Figure 8.1 Nephrostomy insertion. Fluoroscopic images showing (a) initial lower pole calyx puncture; (b) advancement of the sheath into the renal pelvis; and (c) insertion of a pigtail drain into the renal pelvis.
Box 8.3 Complications of nephrostomy insertion.
•Bleeding.
•Injury to the renal tract and urine leak.
•Sepsis.
•Bowel injury.
•Pneumothorax (upper pole puncture).
Outcome
Nephrostomy tubes are used not only for diversion of urine in an obstructed kidney; they also provide a means of renal access for antegrade ureteric stenting and hybrid urological procedures such as percutaneous nephrolithotomy (PCNL). In some instances a nephrostomy can provide long-term renal drainage.
ANTEGRADE URETERIC STENT INSERTION
Ureteric stenting is the process by which an indwelling endoluminal tube is inserted into the ureter to ensure drainage of urine to the urinary bladder.
Indications
The indications for antegrade ureteric stenting generally follow the usual causes for obstruction of any tubular viscus, i.e. luminal causes (e.g. stone, tumour, clot), mural pathology (e.g. inflammation, tumour) or extrinsic compression (e.g. tumour, collection, fibrosis) (Box 8.4). The stent used is the same whether inserted antegrade using US and fluoroscopy or retrograde via cystoscopy.
Box 8.4 Indications for ureteric stenting.
•To relieve obstruction.
•To maintain ureteric patency in ureteric injuries or leak.
•To maintain ureteric patency during stone treatment.
Patient preparation
As for any procedure, baseline blood tests are essential, particularly to identify any derangement in clotting that would require correction prior to starting the procedure (Box 8.2).
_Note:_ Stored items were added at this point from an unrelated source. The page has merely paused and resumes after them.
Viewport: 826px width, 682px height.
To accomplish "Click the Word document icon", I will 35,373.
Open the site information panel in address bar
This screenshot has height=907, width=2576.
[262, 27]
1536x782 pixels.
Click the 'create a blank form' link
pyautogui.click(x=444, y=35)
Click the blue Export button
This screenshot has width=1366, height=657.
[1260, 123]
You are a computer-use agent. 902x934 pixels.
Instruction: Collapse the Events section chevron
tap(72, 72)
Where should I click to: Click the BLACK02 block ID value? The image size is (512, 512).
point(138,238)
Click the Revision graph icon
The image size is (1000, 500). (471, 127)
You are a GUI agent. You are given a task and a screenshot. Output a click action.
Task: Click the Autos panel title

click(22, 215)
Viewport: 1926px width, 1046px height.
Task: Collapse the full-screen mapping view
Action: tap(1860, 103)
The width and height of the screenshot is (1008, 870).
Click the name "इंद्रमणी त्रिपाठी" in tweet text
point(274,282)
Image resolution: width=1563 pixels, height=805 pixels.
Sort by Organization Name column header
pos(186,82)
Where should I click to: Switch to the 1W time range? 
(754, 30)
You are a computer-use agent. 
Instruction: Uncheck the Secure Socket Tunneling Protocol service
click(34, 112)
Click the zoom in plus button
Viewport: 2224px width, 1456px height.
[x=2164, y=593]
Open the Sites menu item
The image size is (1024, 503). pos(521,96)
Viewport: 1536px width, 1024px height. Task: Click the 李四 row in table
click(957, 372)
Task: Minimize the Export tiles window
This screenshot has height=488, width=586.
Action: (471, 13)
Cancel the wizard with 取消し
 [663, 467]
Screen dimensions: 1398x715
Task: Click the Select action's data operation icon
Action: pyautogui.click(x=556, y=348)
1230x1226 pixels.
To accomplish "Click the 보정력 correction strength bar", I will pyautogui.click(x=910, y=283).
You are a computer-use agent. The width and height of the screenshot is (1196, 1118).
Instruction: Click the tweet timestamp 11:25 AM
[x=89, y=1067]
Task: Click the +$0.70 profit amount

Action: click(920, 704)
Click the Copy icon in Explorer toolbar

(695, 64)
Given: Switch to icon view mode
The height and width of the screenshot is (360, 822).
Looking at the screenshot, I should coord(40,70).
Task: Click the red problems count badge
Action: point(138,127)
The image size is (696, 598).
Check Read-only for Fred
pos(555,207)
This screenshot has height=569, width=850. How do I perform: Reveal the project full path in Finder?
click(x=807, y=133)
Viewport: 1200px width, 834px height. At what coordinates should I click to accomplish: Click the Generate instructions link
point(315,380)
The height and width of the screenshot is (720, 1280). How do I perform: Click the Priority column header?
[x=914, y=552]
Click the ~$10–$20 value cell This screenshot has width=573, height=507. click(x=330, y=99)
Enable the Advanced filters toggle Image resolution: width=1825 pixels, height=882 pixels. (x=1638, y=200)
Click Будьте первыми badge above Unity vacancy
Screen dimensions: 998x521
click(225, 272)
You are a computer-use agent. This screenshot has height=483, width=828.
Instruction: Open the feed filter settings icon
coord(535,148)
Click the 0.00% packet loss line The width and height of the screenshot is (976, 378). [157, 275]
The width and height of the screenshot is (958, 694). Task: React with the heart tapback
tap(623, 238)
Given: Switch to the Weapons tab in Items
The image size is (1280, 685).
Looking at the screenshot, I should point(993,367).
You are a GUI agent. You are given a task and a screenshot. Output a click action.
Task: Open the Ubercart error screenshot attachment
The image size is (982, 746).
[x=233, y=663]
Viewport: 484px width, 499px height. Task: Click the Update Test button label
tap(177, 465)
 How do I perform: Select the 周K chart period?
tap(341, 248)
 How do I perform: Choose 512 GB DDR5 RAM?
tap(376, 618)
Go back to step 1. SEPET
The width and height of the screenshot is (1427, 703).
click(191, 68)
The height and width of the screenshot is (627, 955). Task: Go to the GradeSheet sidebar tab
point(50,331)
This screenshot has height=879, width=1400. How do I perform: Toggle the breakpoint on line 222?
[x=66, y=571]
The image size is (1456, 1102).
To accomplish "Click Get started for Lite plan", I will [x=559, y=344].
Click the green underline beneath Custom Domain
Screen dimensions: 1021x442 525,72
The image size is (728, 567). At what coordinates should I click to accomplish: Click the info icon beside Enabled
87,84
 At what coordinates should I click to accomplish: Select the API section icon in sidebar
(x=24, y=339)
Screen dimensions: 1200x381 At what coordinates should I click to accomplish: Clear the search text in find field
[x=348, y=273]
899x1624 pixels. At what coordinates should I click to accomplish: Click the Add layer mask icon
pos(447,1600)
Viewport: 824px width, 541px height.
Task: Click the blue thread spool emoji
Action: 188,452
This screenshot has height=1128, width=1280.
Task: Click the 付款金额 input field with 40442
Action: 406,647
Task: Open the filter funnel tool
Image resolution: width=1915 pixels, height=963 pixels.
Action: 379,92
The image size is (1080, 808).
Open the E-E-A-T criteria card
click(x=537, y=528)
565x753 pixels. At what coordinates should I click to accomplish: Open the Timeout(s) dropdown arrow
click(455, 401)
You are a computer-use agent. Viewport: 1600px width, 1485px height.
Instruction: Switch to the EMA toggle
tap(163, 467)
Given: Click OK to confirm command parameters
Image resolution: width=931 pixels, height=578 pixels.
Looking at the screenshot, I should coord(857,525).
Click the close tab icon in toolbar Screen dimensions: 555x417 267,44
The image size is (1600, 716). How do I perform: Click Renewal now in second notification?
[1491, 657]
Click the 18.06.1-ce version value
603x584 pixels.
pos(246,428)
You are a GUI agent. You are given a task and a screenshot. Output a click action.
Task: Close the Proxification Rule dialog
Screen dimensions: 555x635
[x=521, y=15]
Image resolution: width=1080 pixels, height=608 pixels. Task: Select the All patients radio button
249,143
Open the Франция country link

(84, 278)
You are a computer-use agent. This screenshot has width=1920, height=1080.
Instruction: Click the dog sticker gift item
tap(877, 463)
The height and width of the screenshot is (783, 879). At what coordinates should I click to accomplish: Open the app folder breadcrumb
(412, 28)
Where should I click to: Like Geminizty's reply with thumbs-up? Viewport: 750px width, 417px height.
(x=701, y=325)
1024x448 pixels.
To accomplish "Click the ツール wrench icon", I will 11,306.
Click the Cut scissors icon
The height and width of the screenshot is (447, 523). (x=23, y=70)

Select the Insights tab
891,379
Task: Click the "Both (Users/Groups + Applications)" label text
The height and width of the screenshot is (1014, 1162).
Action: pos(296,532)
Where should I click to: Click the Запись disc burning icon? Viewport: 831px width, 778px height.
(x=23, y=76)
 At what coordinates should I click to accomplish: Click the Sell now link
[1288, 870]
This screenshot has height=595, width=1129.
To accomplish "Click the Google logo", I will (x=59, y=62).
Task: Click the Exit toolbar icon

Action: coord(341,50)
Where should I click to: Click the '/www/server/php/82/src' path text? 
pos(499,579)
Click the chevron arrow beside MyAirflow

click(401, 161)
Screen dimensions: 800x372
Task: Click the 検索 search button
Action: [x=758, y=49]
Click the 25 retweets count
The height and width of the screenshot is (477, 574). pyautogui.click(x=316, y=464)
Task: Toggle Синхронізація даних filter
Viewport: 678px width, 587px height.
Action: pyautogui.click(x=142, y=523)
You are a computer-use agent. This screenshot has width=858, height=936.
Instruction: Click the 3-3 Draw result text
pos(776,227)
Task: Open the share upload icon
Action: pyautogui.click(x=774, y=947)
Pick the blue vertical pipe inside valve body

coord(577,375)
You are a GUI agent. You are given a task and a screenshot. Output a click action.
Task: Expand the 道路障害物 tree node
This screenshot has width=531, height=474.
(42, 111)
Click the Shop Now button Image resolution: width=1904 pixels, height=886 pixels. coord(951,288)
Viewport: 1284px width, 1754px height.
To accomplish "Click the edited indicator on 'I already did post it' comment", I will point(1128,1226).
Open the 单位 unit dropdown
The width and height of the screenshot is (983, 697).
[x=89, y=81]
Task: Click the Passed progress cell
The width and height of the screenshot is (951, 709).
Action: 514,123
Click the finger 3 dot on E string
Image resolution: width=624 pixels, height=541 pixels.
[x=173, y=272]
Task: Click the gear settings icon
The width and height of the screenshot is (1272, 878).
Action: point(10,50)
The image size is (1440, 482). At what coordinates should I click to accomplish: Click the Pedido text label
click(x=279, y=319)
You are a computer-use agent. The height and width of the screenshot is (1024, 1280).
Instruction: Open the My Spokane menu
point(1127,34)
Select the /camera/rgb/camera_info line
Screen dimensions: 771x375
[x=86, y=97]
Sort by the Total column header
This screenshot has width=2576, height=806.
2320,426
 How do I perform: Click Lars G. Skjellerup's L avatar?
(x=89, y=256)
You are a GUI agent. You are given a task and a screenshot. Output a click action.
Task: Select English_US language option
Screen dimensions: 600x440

Intervening in an obstructed system increases the risk of bacteraemia and therefore adequate antibiotic cover against Gram-negative organisms is essential.
Procedure
Planning the case is essential to prevent avoidable complications. A CT scan is usually used to make a diagnosis, to demonstrate the level of obstruction and to identify relevant anatomy (adjacent bowel and lung). The procedure is usually performed with the patient in a prone position but in certain cases it may be performed in the semi-prone or supine position, particularly if there is pre-existing nephrostomy access. Ureteric stenting may be performed as a primary procedure or as an adjunct to an existing nephrostomy. Following renal access, a guidewire and catheter are used to negotiate the obstruction/stenosis and gain access into the urinary bladder (or conduit). The stent is then advanced over a stiff guidewire into the urinary bladder, followed by careful withdrawal of the wire and the use of a pusher/suture system to ensure a pig-tail forms both within the bladder and the renal pelvis (Figure 8.2). Complications associated with the procedure are summarised in Box 8.5.
Figure 8.2 Ureteric stent. Fluoroscopic images showing (a) lower pole renal access with an antegrade ureterogram showing distal ureteric obstruction; (b) a wire has been manipulated across the ureteric obstruction into the bladder; (c) a ureteric stent with pigtails positioned in the renal pelvis and bladder.